Big Data: Movie Rec Sys

Big Data: Movie Recommendation System

Bess Yang (qy561@nyu.edu), Iris Lu (hl5679@nyu.edu), Chloe Kwon (ekk294@nyu.edu)

Project Overview

This capstone project focused on building a movie recommendation system using various data processing techniques. We explored methods like collaborative filtering, baseline models, and latent factor models with hyperparameter tuning. The goal was to compare the performance of different recommendation models in terms of Mean Average Precision (MAP) and Root Mean Squared Error (RMSE) on datasets processed using Apache Spark.

Report

GitHub

Languages, Platforms, and Tools

Languages: Python, SQL
Tools: Apache Spark, Parquet, Dataproc, Jupyter Notebooks
Platforms: NYU HPC (High-Performance Computing), Google Cloud, Greene (for Spark Standalone Cluster)

My Contributions

I contributed to the entire project, focusing on the implementation of collaborative filtering models (ALS), popularity baseline models, and hyperparameter tuning.

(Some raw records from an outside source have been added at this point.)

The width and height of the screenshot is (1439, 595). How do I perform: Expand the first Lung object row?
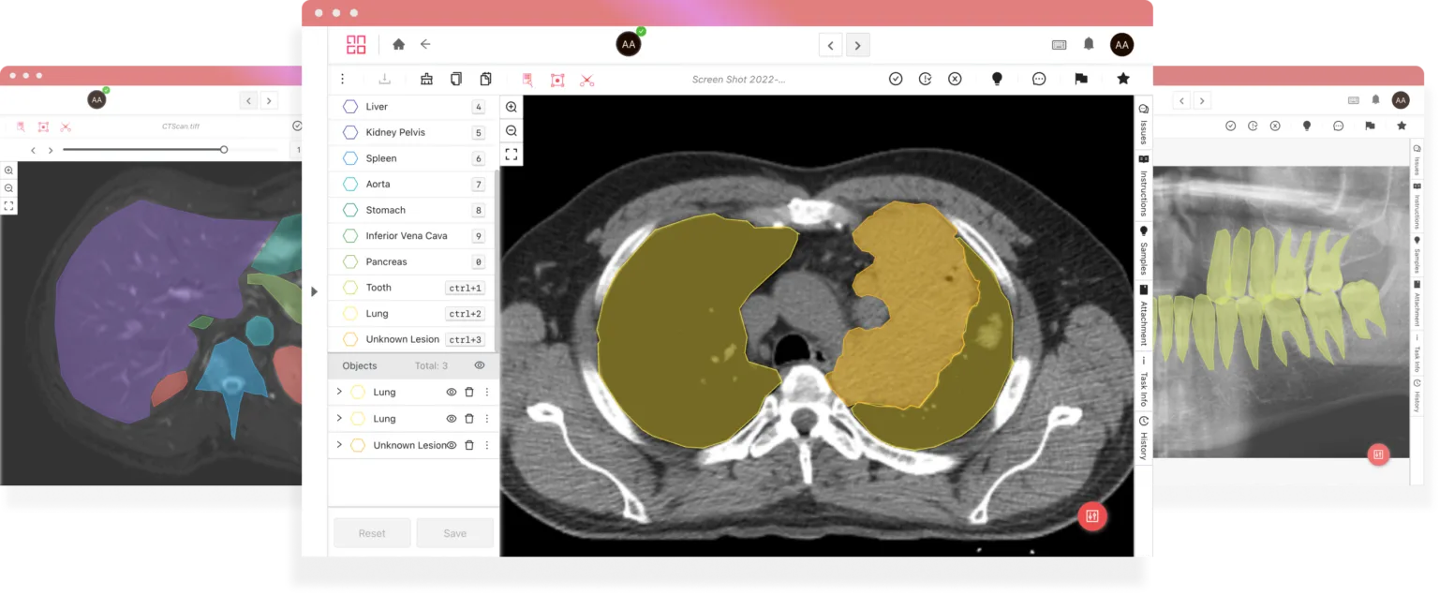click(339, 392)
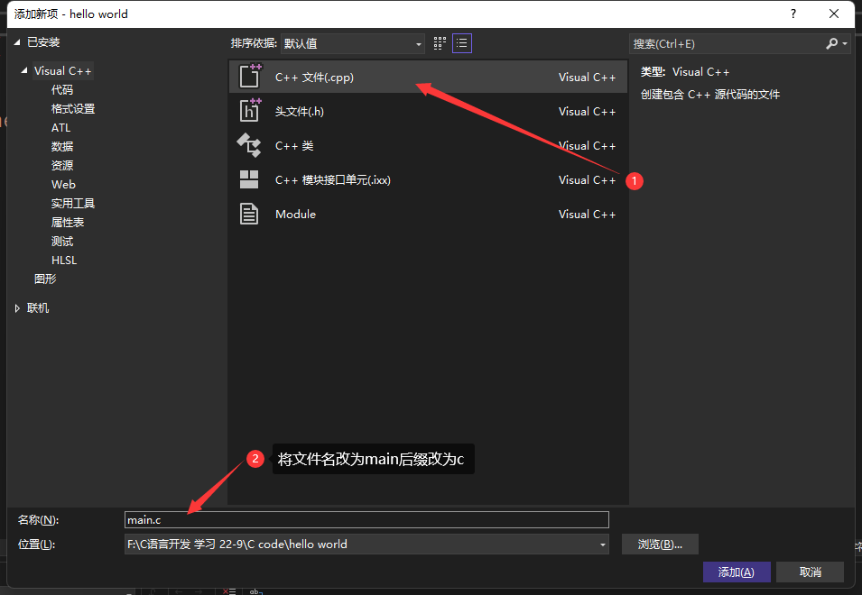862x595 pixels.
Task: Select the HLSL category
Action: (64, 260)
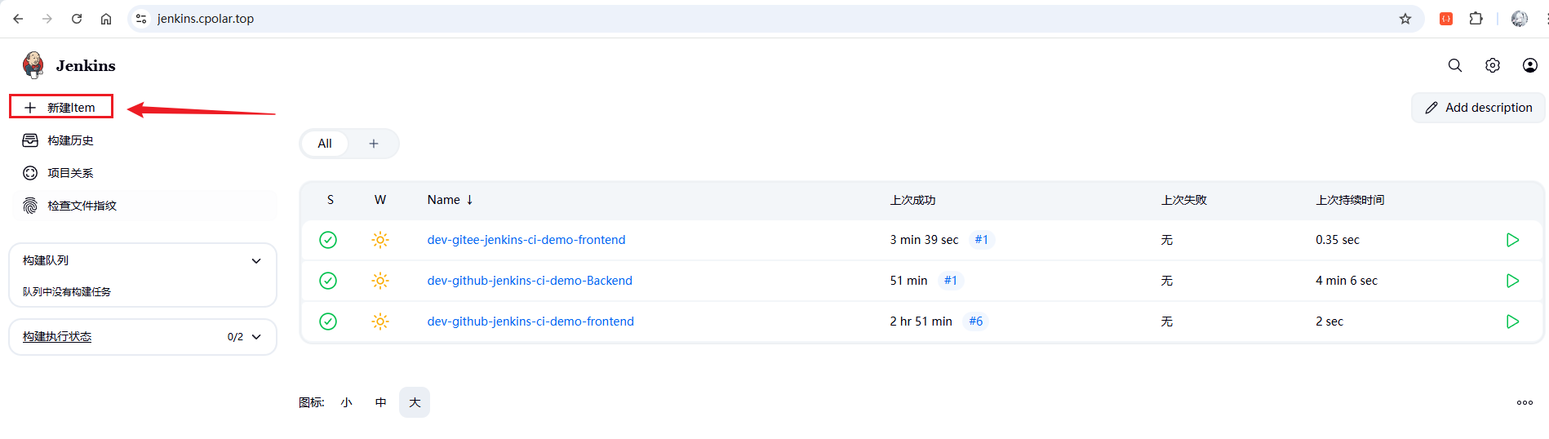This screenshot has height=439, width=1549.
Task: Open the search magnifier icon
Action: pos(1454,65)
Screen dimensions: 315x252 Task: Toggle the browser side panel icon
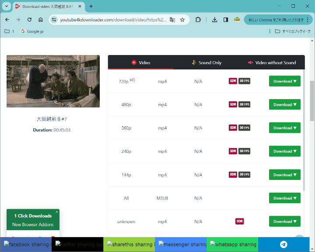(x=226, y=20)
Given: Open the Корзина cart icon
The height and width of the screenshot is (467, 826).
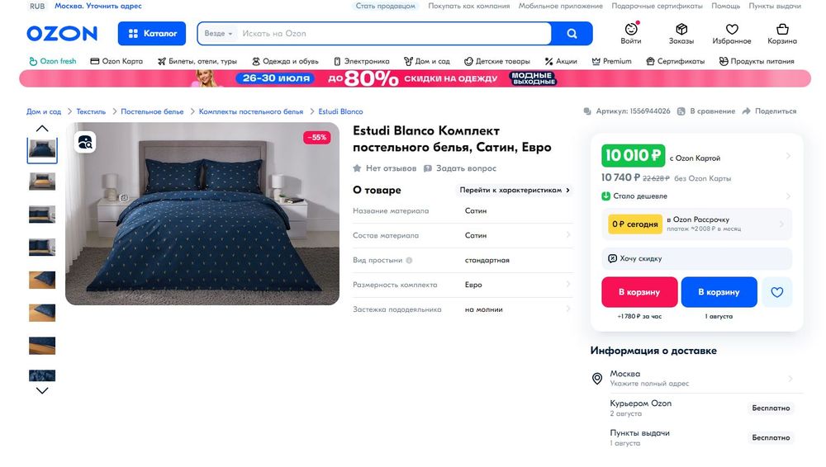Looking at the screenshot, I should [x=782, y=29].

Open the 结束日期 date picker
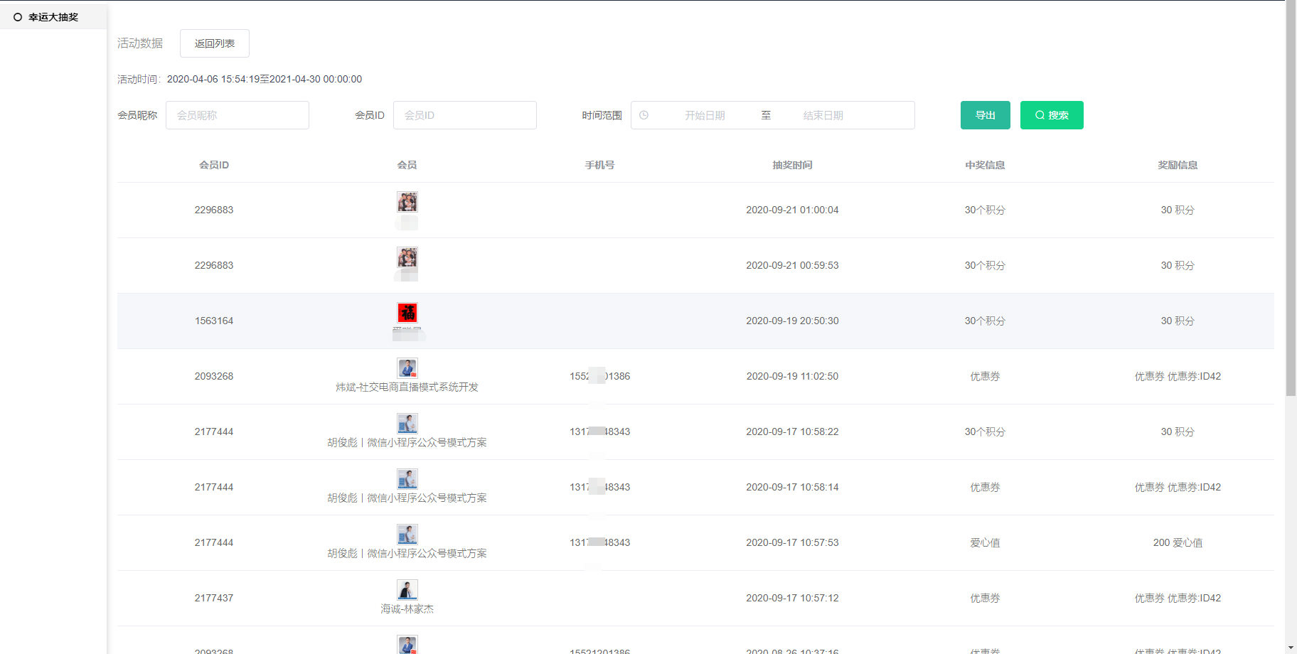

Specifically:

I handled Q3, partitioning the dataset for training, validation, and testing (7:1.5:1.5 ratio) for cross-validation to enhance model performance and reduce overfitting.
For Q4, I implemented the weighted composite and genre-based popularity models, achieving the highest MAP scores, improving recommendation accuracy by 15% compared to the popularity-based baseline model.
I worked on Q5, where I fine-tuned the ALS model using both MAP and RMSE as evaluators. I also attempted to incorporate genome relevance into the model but faced memory issues on large datasets.
Additionally, I reduced data processing time by 25% by optimizing the use of Apache Spark, Dataproc, Parquet, NYU HPC and Google Cloud platforms, significantly improving the efficiency of large-scale data handling.